Layer 2: The Objectives (How the Framework Is Applied)
On top of the 9 chapters, TISAX® introduces assessment objectives, often referred to as modules:
Information Security
Prototype Protection
Data Protection
These are not separate control sets.
They are context layers applied to the same underlying framework.
What That Means in Practice
Information Security
This is the baseline objective.
It applies the 9 chapters to evaluate your overall information security maturity.
Every TISAX® assessment includes this objective.
Prototype Protection
This objective increases the depth and strictness of selected controls.
It introduces additional expectations, especially in:
Physical security
Access restrictions
Handling of sensitive development assets
This is highly relevant for R&D environments, testing facilities, and any organization working with pre-series or confidential vehicle data.
Data Protection
This objective focuses on privacy and personal data handling.
It extends the same control framework with requirements related to:
Legal compliance
Processing of personal data
Data subject protection
For many organizations, this aligns closely with regulatory frameworks such as GDPR.
Why This Distinction Matters
The most common misunderstanding is this:
Companies think they are choosing between these three areas.
They are not.
You always implement the 9 chapters.
The objectives define:
Which controls are emphasized
How strict the expectations are
What evidence is required
This directly impacts:
Scope definition
Audit complexity
Effort and cost
The Role of Self-Assessment
Before any audit begins, organizations must assess themselves against the ISA controls.
This includes:
Evaluating maturity levels
Identifying gaps
Aligning controls with selected objectives
This step is not optional.
It is where the real preparation happens.

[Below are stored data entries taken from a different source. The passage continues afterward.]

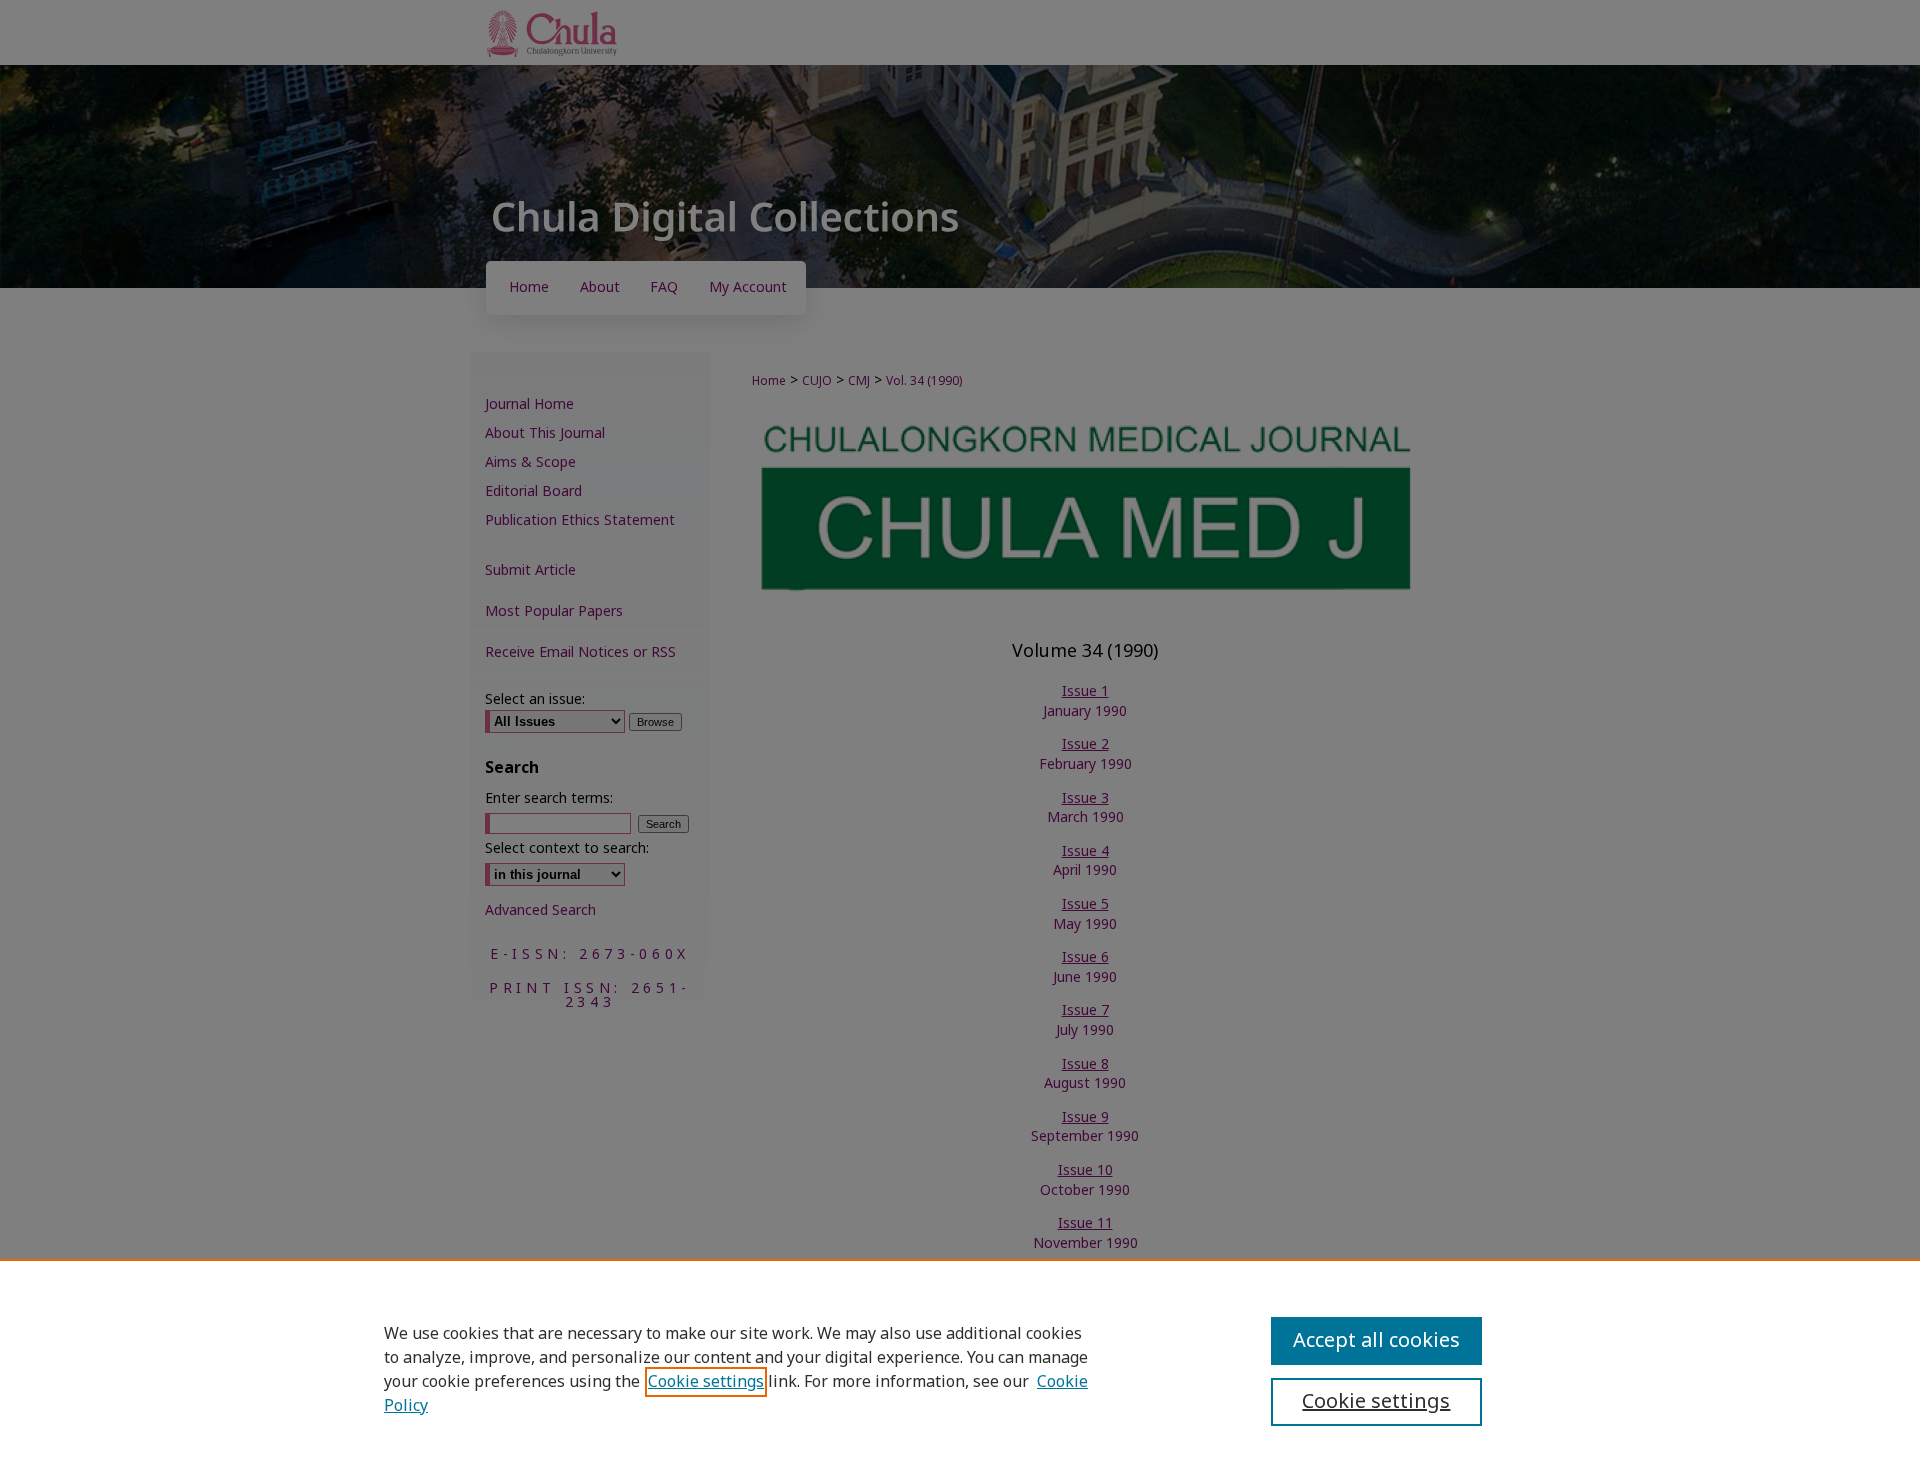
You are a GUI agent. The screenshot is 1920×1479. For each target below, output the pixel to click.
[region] (960, 1369)
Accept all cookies (1376, 1341)
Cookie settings (706, 1382)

Where Most Projects Break Down
Not in documentation.
Not in tooling.
But in misunderstanding how the ISA is structured.
Typical issues include:
Treating objectives as separate frameworks
Ignoring how modules change control expectations
Underestimating the impact of Prototype Protection
Overlooking location-specific implications
Once these mistakes are made, they are difficult to correct without rework.
Final Thought
The ISA catalogue is not just a checklist.
It is a layered framework.
The 9 chapters define what is assessed
The objectives define how it is assessed
Once you understand that, TISAX® stops being abstract and becomes operational.